> About this exercise: Find the line with "Task: Click the" in the records below. Output exactly from there until after the line with "Open the Accessibility", without pictures.

> Data extracts:

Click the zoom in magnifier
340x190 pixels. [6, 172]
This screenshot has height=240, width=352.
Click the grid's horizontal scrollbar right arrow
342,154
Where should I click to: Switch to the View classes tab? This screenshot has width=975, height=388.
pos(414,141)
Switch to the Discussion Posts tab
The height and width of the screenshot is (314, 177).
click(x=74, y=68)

==

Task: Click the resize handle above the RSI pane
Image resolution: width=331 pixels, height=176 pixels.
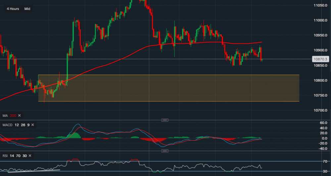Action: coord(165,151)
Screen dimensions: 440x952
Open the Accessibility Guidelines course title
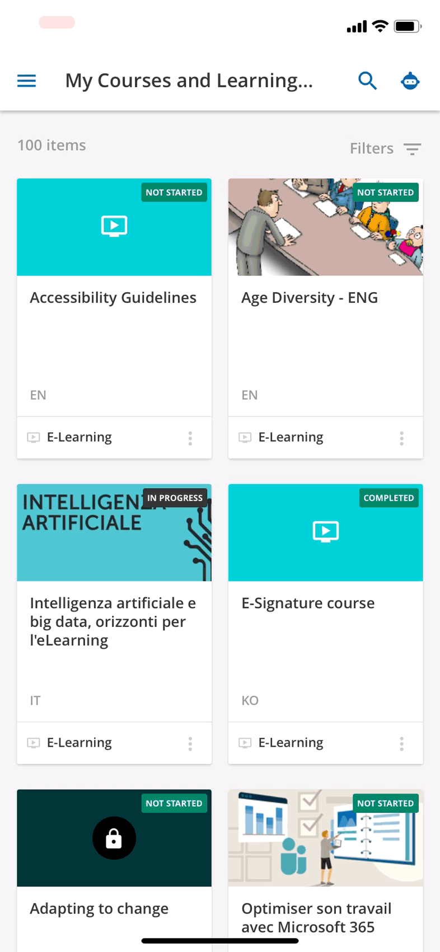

> Solution for this task:
Task: Click the resize handle above the RSI pane
Image resolution: width=331 pixels, height=176 pixels.
Action: coord(165,151)
Screen dimensions: 440x952
Open the Accessibility Guidelines course title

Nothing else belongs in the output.